Se destacamos situações que podem ser o opposite do exemplo tipificado da ex-aluna, todavia nas atividades ligadas à Música, excluindo-se a dança, pode o “sobrevivente” camuflar durante toda a vida o não compromisso e a não atualização. Geralmente não há cobranças e o infortunado jovem, que inicia os estudos sob orientações desinteressadas, mornas e não competentes, corre o sério risco de trilhar caminhos duvidosos, desestimulantes e entristecedores. Sob aspecto outro, pereniza-se, numa situação como a da mencionada ex-discípula, o precário conhecimento transmitido ao aprendiz, o repertório absolutamente repetitivo, desinteressante, mal tocado e sem a menor possibilidade de ventilação voltada a obras outras. Aliás, neste país do “consagrado”, a simples constatação de intérpretes solo, estes na acepção da palavra, nacionais ou internacionais, está a evidenciar sempre a repetição de um repertório petrificado. Para isso, é só o leitor consultar as programações estampadas nos veículos de comunicação, onde até os próprios executantes são, quase sempre, igualmente repetitivos.
Ficaram-me os nomes dos extraordinários compositores ditos pela ex-aluna sem entusiasmo. Ela estaria a representar o infortúnio exemplar de destinos mal traçados pelas mais diferentes razões. Beethoven e Chopin significariam Débitos e Créditos para um bancário sem afeto pelo trabalho. A origem do vazio que se instala pode ter sido a mesma. Na música, em acréscimo, a expansão do desalento estaria a propiciar, a outras gerações mal formadas e sem a possibilidade do conhecimento, a perenização deturpada apenas de algumas consagradas obras de Beethoven, Chopin e também J.S.Bach, Mozart, Liszt, Schumann, Debussy… , sem o mínimo “tempero”. E em nível de excelência interpretativa, no outro pólo, o músico conhecido por suas notáveis performances técnico-instrumentais continuará o caminho da repetição sem fim, sem oxigenação repertorial, sem igualmente vislumbrar outros horizontes. O público, elo final, espalhará como um pólen amargo a rotina da escuta. E para os casos semelhantes aos da ex-aluna, encontráveis em Conservatórios particulares, ou públicos, e não raramente nas Universidades privadas, ou do governo, sobram as pétalas mirradas de pouquíssimas obras que chegam até a ser cantaroladas e, por extensão, divulgadas por falta de interesse em se conhecer outros caminhos sonoros. Quando essas músicas caem em mãos sem o cérebro amoroso, fenecem como as folhas de inverno. E as sombras chegam.

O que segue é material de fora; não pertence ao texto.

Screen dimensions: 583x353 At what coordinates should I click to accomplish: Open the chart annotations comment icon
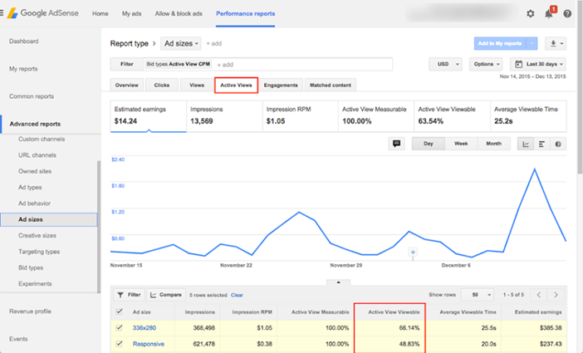pos(397,144)
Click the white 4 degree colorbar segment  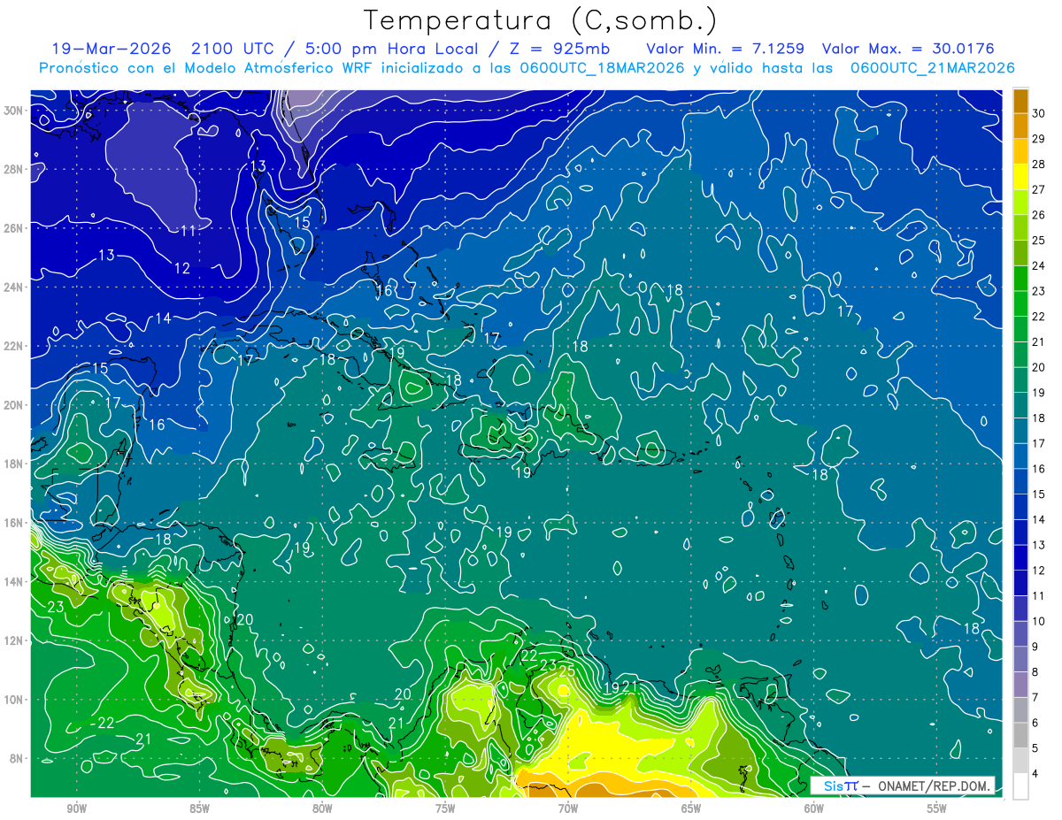(1020, 786)
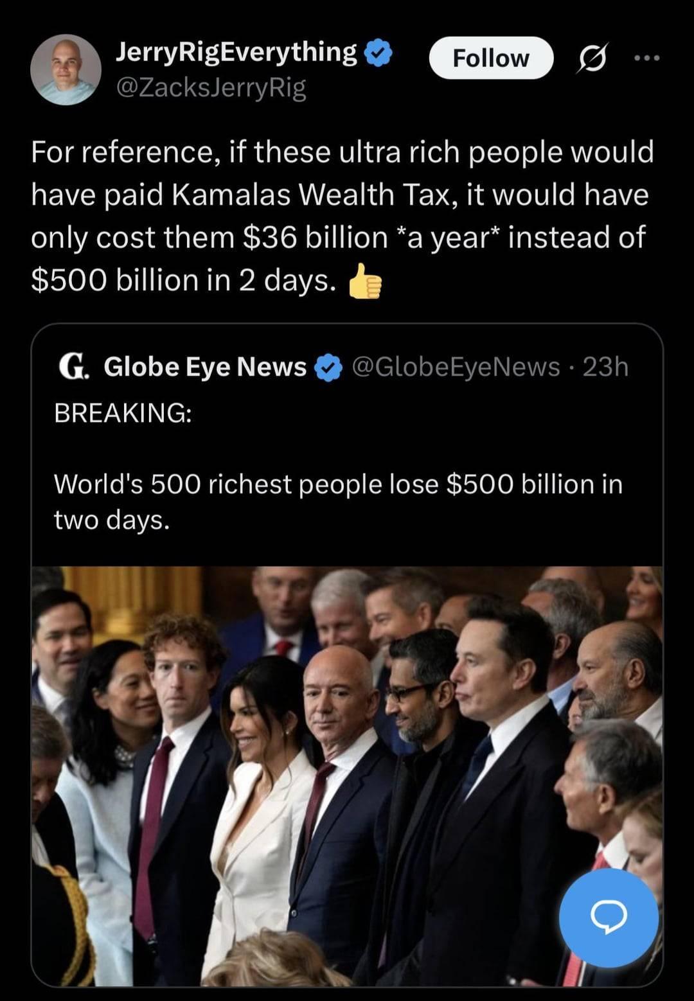694x1001 pixels.
Task: Click the "$500 billion in 2 days" line
Action: [183, 280]
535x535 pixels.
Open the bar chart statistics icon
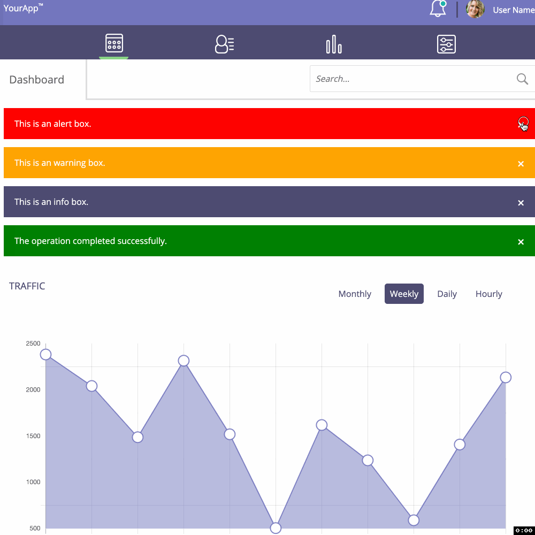point(334,44)
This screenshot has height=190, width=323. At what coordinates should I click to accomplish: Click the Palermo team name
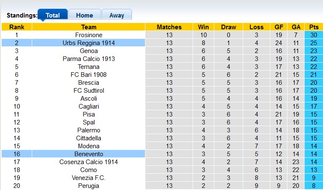tap(89, 130)
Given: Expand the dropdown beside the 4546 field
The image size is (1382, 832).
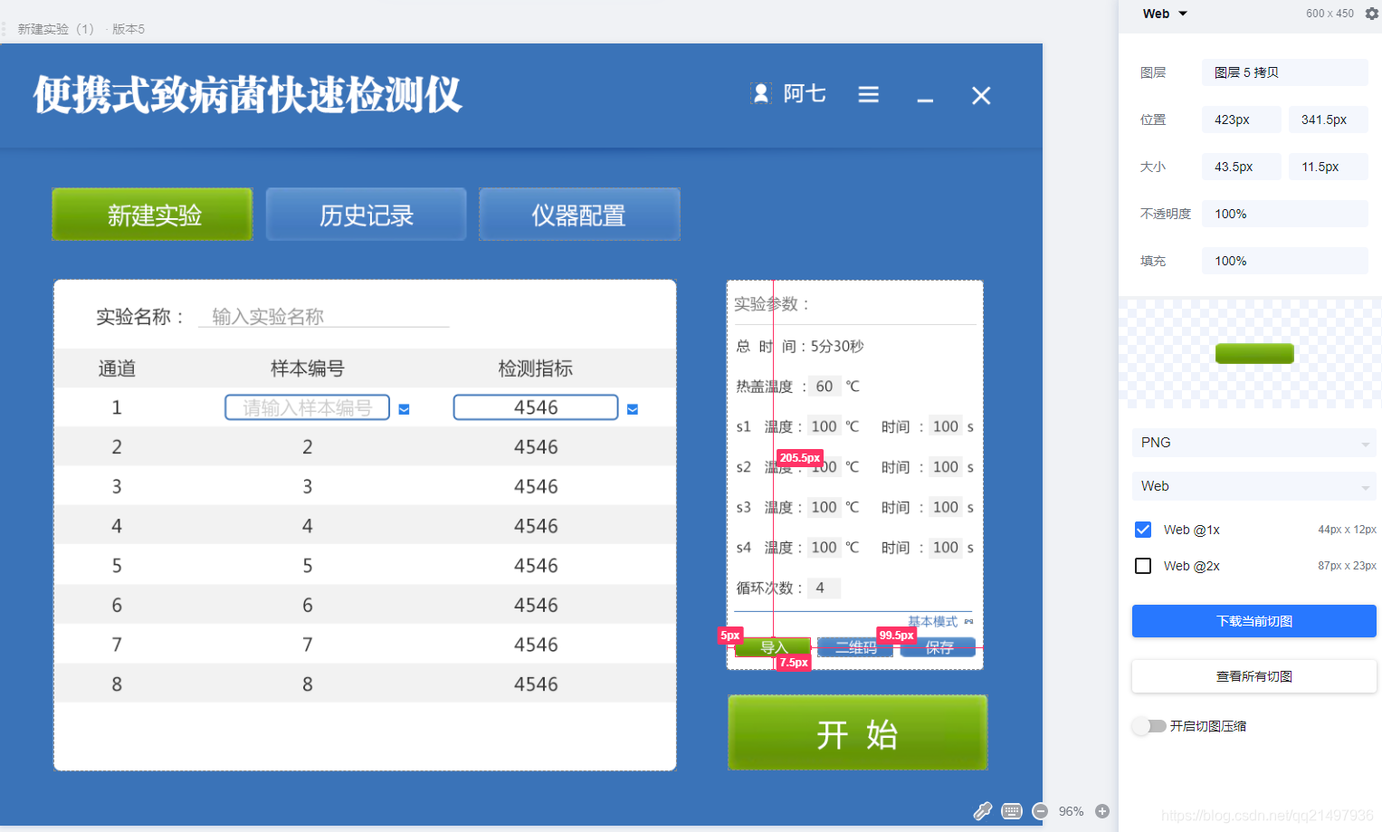Looking at the screenshot, I should tap(632, 408).
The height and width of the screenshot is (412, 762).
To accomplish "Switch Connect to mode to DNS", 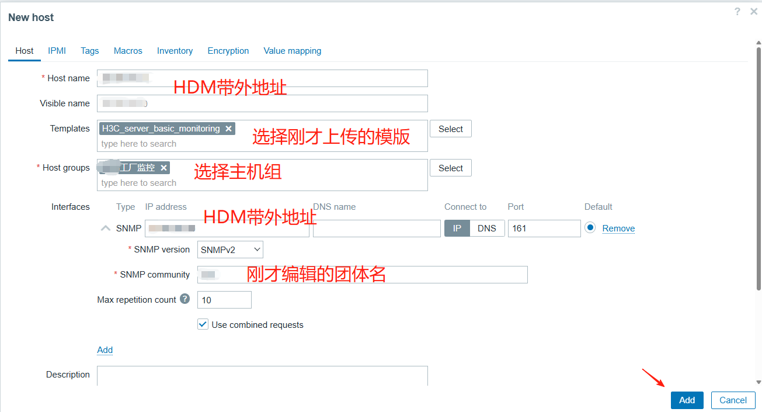I will click(x=486, y=228).
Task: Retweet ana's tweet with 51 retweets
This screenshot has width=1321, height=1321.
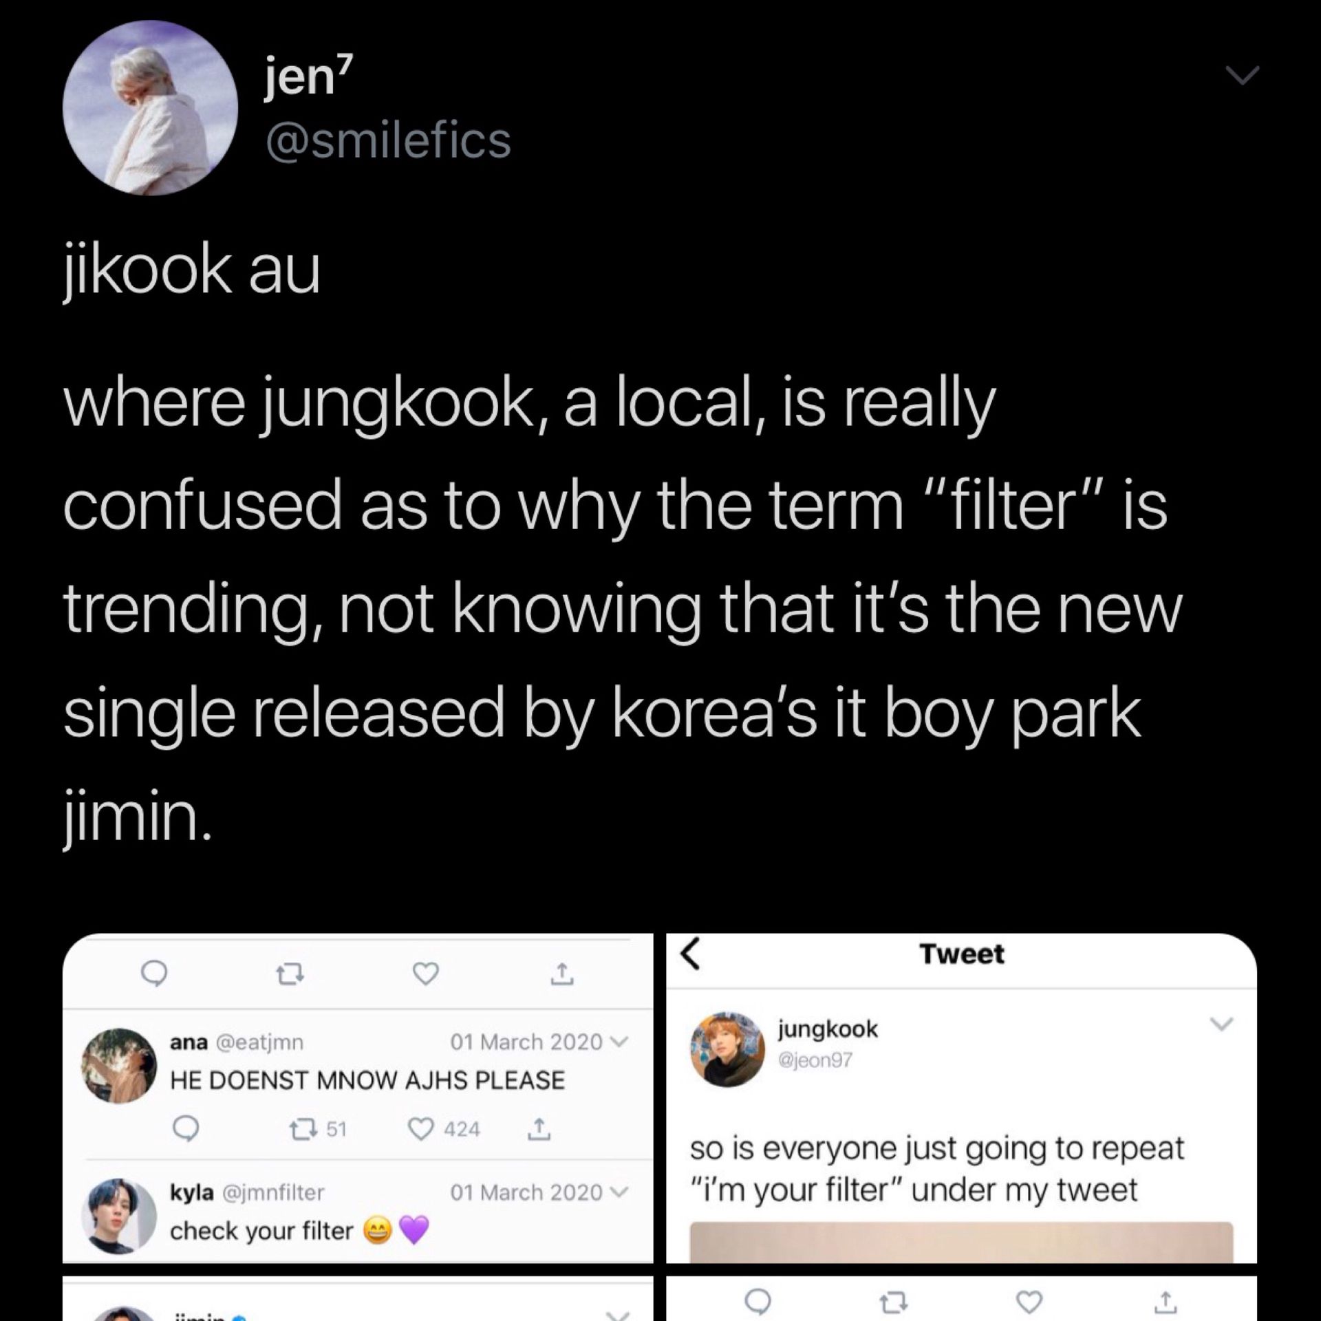Action: (x=299, y=1129)
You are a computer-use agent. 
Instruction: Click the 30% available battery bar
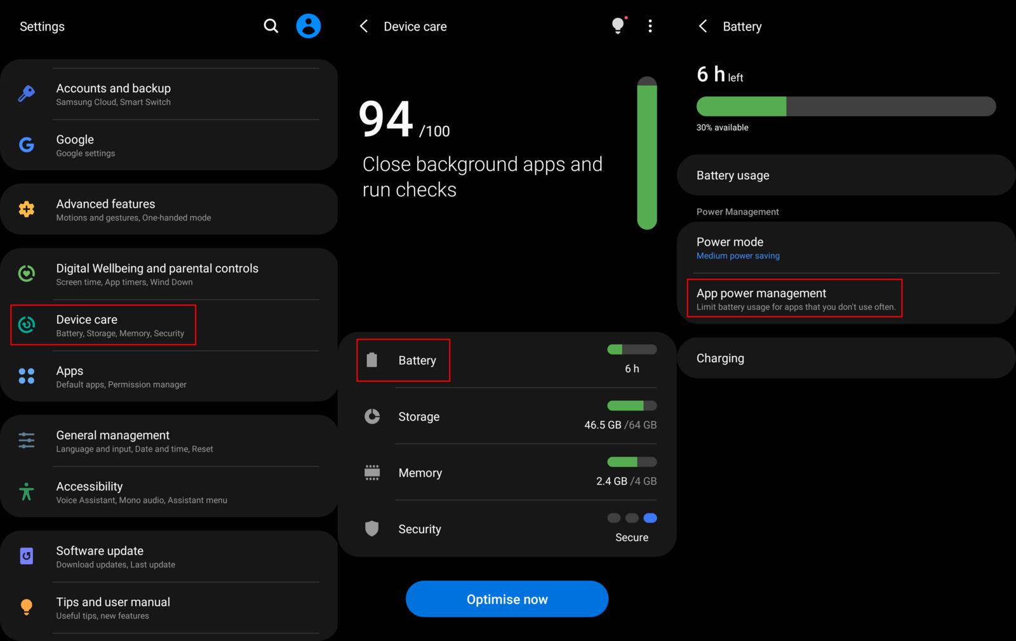click(x=846, y=107)
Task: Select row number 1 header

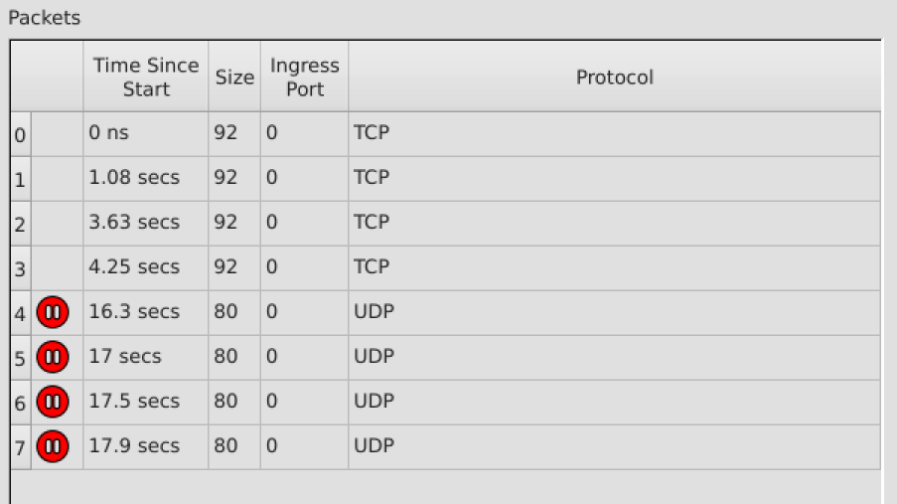Action: [x=21, y=179]
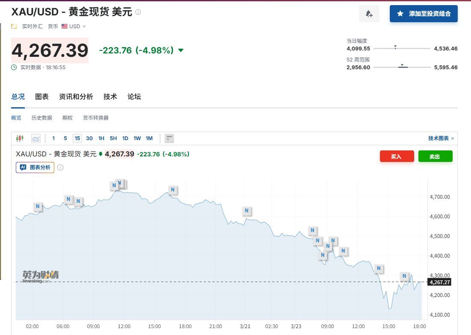Select the 1 minute interval
Viewport: 471px width, 335px height.
tap(53, 138)
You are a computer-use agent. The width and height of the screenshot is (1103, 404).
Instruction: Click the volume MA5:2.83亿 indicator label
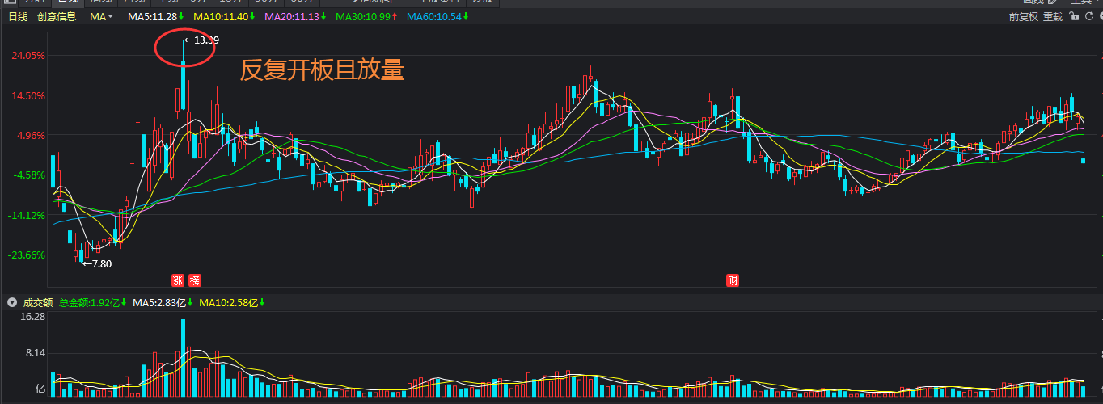[159, 303]
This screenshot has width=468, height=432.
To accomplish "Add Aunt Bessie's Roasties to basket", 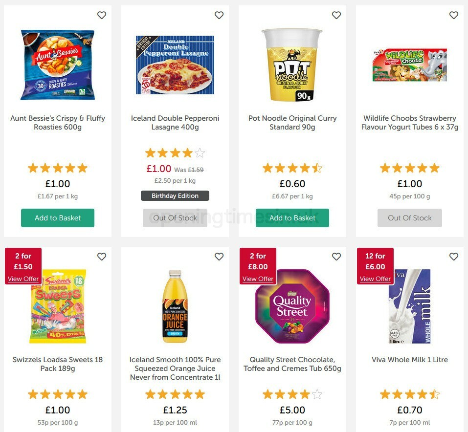I will (x=57, y=218).
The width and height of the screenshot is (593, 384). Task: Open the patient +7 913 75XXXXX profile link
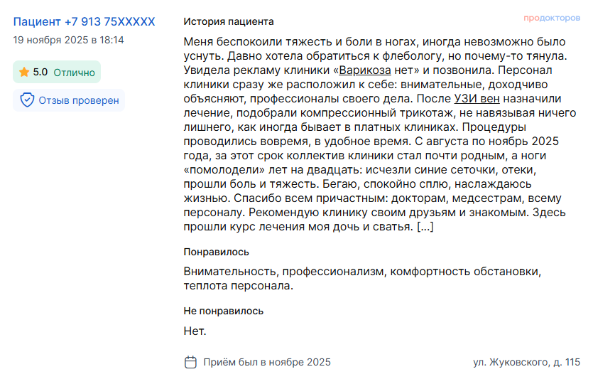[x=84, y=22]
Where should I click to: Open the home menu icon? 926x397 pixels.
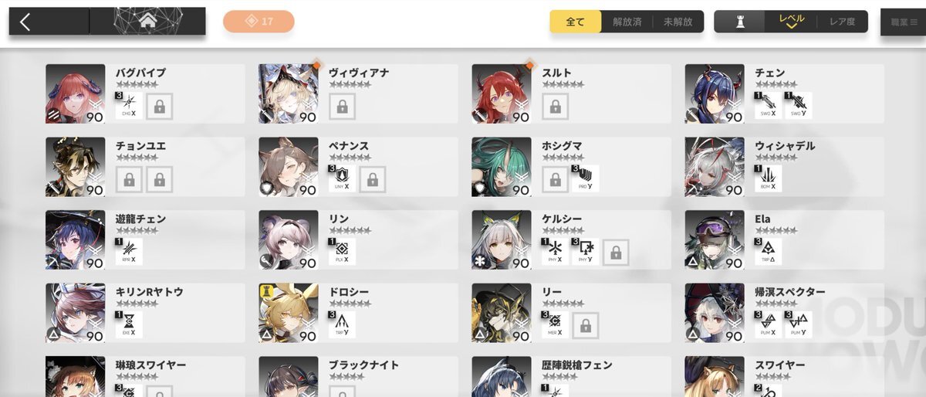coord(147,22)
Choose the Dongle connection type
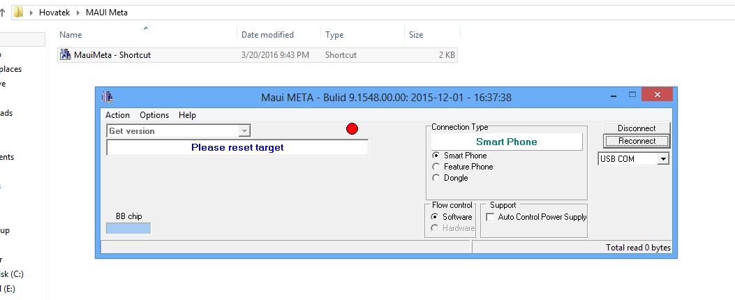Screen dimensions: 735x300 click(437, 178)
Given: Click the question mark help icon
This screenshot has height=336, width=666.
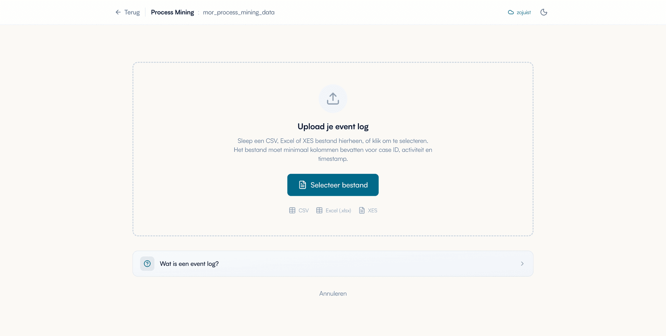Looking at the screenshot, I should click(x=147, y=264).
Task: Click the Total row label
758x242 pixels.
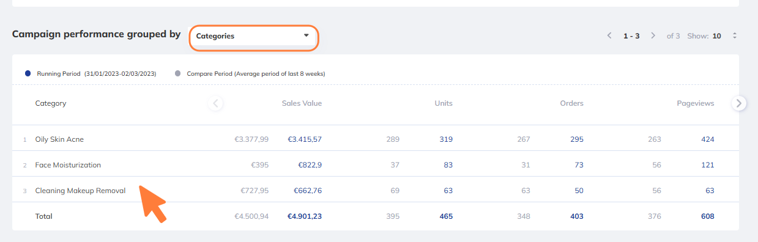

A reflection on the disillusionment that sets in with people that are frustrated with a work that is not aligned with their interests, but stick to it for sheer economic necessity. In music, this is a tragedy not only for the professional, who will approach music in a repetitive, unmotivated way, but also for the students who may eventually work under such passionless guidance. Unfortunately, it is not always that job and vocation are the same thing.